[Stored data]
== Segment start ==
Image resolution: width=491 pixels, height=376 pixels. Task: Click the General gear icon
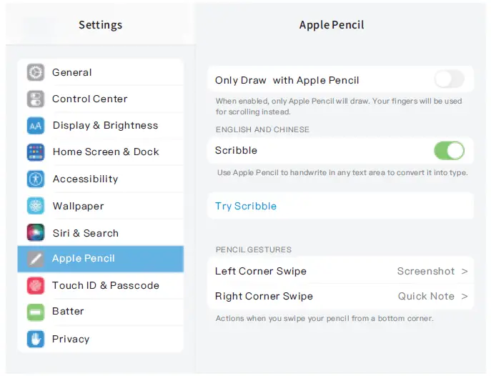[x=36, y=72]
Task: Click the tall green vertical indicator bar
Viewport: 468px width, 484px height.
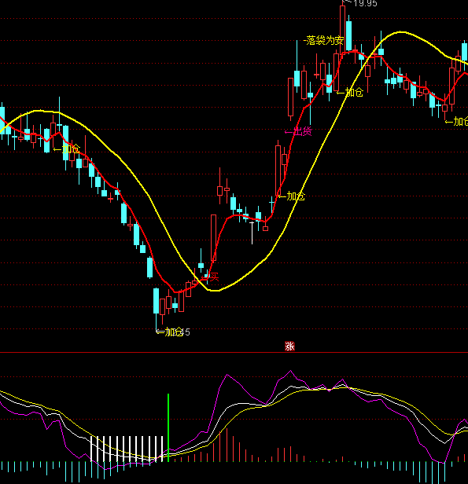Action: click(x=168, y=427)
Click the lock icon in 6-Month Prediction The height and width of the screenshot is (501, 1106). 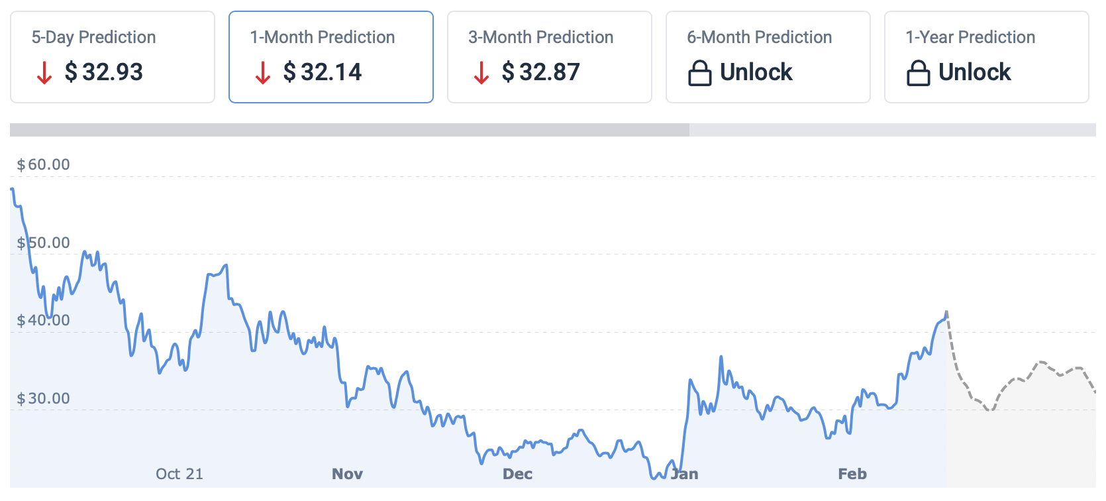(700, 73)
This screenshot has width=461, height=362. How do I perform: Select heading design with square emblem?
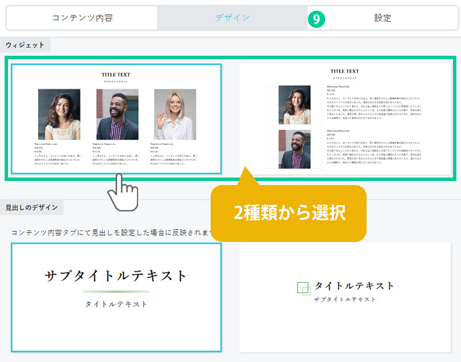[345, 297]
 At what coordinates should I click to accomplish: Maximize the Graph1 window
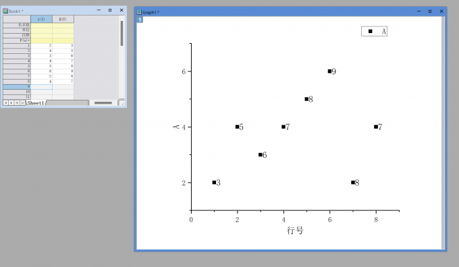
== Segment end ==
== Segment start ==
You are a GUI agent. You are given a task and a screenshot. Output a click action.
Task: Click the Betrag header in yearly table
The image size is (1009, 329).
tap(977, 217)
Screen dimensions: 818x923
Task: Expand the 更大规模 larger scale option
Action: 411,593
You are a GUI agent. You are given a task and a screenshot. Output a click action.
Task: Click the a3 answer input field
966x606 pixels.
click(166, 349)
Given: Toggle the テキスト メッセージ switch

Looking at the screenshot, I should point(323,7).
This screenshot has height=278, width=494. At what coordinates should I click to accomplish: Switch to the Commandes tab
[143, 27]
== Segment end ==
• [Required action]: Starting at the line above that has "This screenshot has width=461, height=362." and ending at the line that has "At what coordinates should I click to accomplish: Maximize", copy each line exactly, leaving the pictures out and adding nothing.

• [Result]:
This screenshot has width=461, height=362. How do I perform: Select heading design with square emblem?
[345, 297]
 At what coordinates should I click to accomplish: Maximize the Graph1 window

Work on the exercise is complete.